GIVEN RECORDS =
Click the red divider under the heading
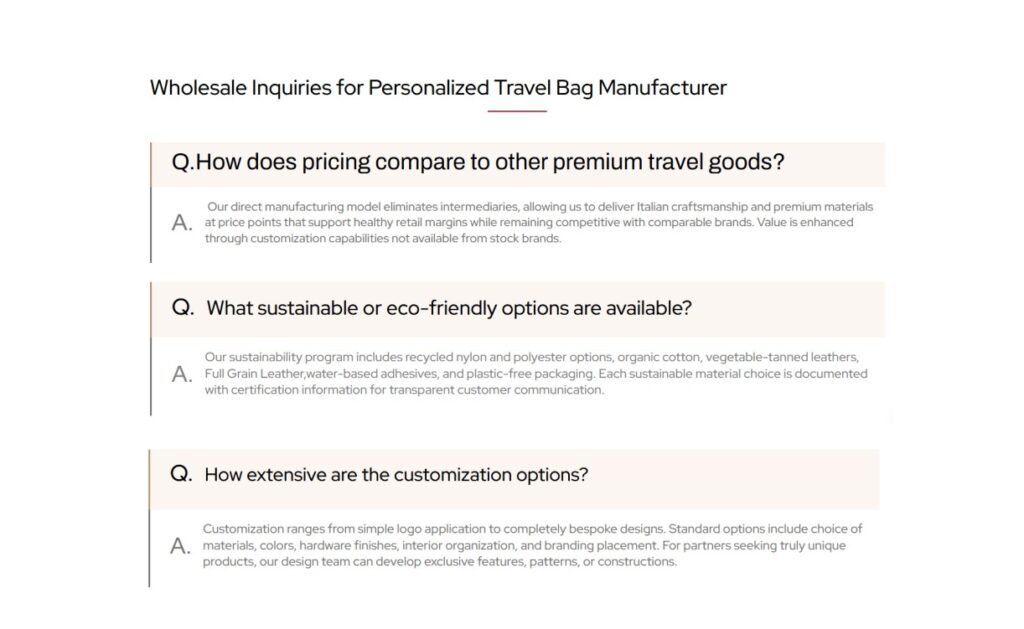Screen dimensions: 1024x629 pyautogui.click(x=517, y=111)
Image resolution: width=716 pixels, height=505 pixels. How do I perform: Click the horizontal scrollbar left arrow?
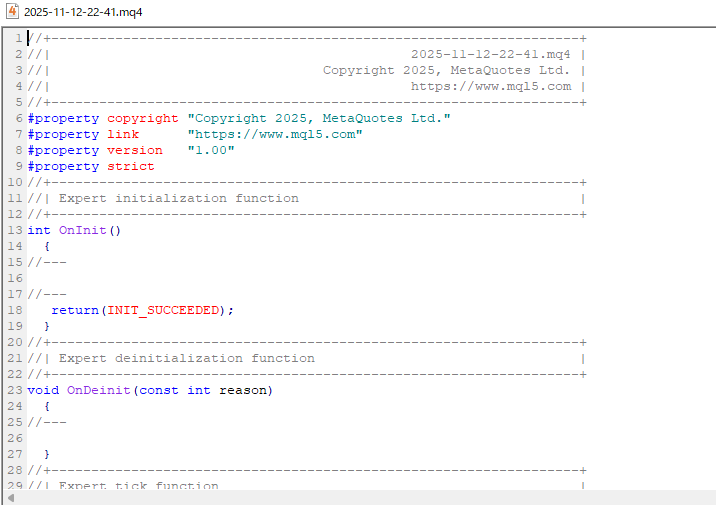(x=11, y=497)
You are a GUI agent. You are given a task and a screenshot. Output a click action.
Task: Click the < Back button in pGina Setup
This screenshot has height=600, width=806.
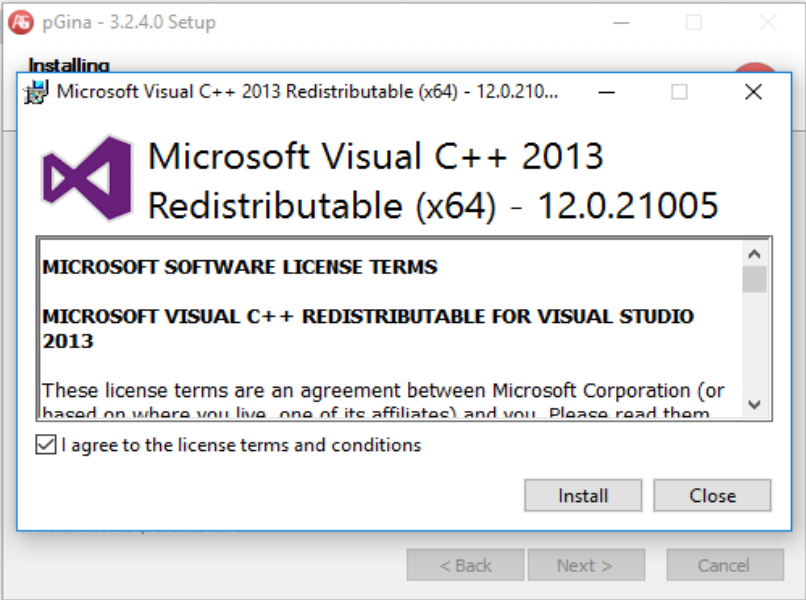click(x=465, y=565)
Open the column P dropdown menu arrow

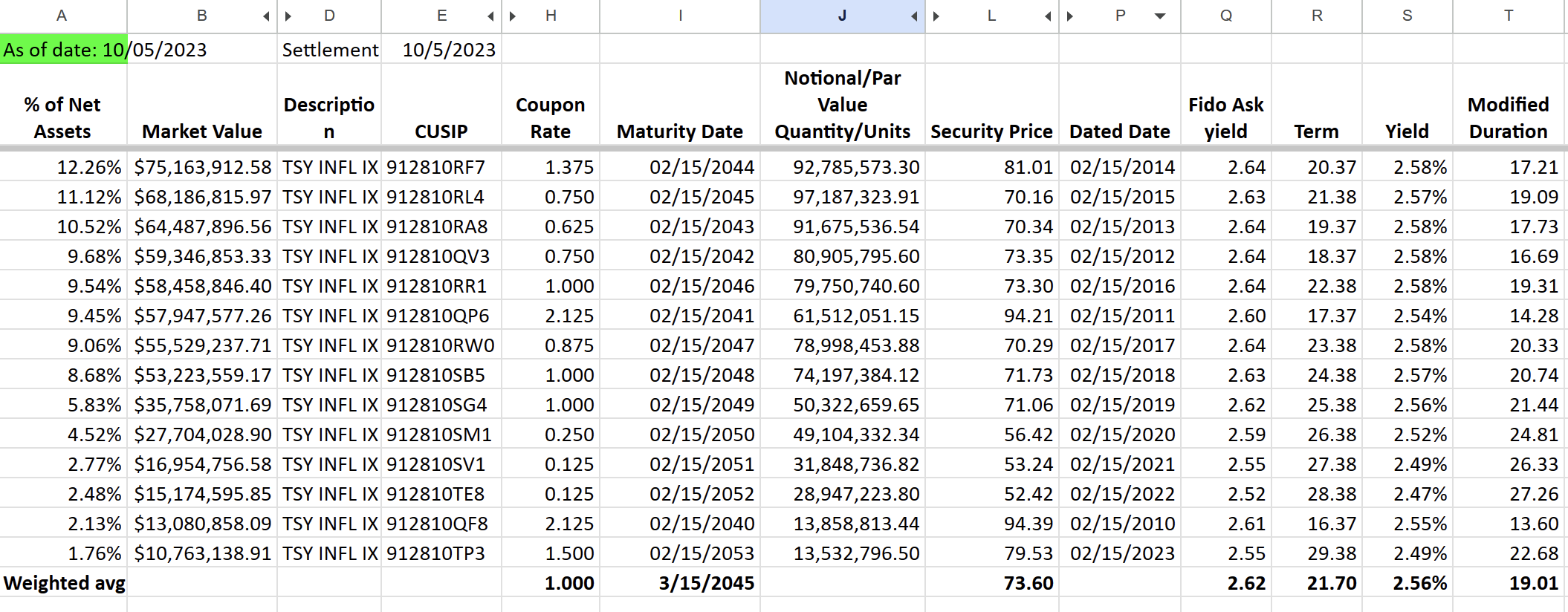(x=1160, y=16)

...

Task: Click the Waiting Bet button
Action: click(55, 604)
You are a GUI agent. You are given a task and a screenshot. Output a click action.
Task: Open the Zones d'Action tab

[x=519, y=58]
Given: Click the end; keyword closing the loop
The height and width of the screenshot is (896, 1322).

EXERCISE DIRECTIONS =
Copy back the listing above exactly, but only from the line with "Given: Click the" through the line with "The height and", both ends included.

SOLUTION TO THIS TASK =
Given: Click the end; keyword closing the loop
The height and width of the screenshot is (896, 1322).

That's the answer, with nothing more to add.